Mae Shumway Enderly's performances for the lyceum, Chautauqua, and vaudeville audiences involved various costumes, singing, impersonating historical and cultural figures or giving dramatic readings, sometimes while also playing a small Irish harp. "I have spent weeks searching in the public libraries of Los Angeles and other cities," she explained about her material, "I am continually searching the best magazines and periodicals for authentic news so that I may improve my programs."

Enderly was popular with American audiences.
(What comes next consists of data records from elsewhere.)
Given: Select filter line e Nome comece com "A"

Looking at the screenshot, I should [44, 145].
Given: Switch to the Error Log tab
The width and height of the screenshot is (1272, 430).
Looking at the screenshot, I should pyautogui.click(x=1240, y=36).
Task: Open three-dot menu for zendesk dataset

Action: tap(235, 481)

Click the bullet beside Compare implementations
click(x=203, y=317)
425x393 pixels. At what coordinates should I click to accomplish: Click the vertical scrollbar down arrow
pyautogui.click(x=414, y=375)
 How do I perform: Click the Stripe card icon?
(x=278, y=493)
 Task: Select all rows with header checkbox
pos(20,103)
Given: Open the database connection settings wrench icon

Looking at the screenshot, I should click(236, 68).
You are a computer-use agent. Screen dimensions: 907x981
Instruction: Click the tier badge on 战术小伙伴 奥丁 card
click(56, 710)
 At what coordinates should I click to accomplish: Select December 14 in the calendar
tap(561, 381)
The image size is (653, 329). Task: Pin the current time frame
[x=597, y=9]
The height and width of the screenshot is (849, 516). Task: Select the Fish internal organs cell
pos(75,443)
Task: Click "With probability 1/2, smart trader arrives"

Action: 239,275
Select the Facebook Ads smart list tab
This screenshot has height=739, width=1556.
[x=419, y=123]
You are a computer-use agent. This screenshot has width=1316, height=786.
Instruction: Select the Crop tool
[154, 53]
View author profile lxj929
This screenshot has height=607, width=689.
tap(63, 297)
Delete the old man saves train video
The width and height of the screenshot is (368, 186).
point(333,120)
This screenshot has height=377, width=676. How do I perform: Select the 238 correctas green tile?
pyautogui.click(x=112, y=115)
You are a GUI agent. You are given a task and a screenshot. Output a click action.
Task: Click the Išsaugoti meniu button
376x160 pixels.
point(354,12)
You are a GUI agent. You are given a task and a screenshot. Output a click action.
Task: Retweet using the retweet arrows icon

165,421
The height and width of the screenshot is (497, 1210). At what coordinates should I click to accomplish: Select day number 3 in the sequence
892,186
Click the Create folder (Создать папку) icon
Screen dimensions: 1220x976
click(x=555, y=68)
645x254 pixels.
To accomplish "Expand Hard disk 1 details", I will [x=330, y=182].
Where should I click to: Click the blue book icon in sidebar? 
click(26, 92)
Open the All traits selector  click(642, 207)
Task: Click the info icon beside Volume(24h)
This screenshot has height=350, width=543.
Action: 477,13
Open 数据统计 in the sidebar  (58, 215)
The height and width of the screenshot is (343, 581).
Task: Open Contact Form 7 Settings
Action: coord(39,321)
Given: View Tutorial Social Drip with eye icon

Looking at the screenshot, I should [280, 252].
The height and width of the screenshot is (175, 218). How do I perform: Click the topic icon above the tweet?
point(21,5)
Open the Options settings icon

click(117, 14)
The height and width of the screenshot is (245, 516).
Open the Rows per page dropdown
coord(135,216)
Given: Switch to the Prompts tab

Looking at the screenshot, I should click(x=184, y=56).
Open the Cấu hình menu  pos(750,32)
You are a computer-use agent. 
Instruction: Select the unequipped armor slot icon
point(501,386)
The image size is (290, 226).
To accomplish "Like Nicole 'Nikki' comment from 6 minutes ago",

In 1909 she toured with soprano Gloria Mayne-Windsor, as the Enderly-Windsor Company. For several years (at least 1909-1914) she gave a costumed dramatic reading called "The Spanish Student". During World War I she developed a sketch called "Brides of Our Allies" or "Peasant Brides", in which she wore wedding gowns from various European cultures, and discussed those traditions while she sang and played the harp. She presented a "tragic playlet" called "Ballard of Despair" to Los Angeles club audiences in 1917. She sang Irish songs and played harp in costume at the Ebell Club in Los Angeles for St. Patrick's Day in 1919. She recited "The Rubaiyat of Omar Khayyam" while wearing a "Persian costume" at the harp, or poems by Edgar Guest, with harp accompaniment she wrote.

Enderly also played harp and gave her spoken presentations for radio audiences. As a prominent clubwoman, she was the official head hostess to Illinois attendees during the 1932 Summer Olympics in Los Angeles. In 1933 she was founder and president of the International Woman's Club of Los Angeles (formerly known as the Illinois-California Women's Breakfast Club).

== Personal life ==
Minnie Mae Shumway married lumber executive Frederick W. Enderly in Nebraska in 1892. They lived in southern California. They had two children, Richard Curtis Enderly (born 1895) and Venita Grace Enderly (1899-1901). Her son married dancer Pearl Eaton in 1931.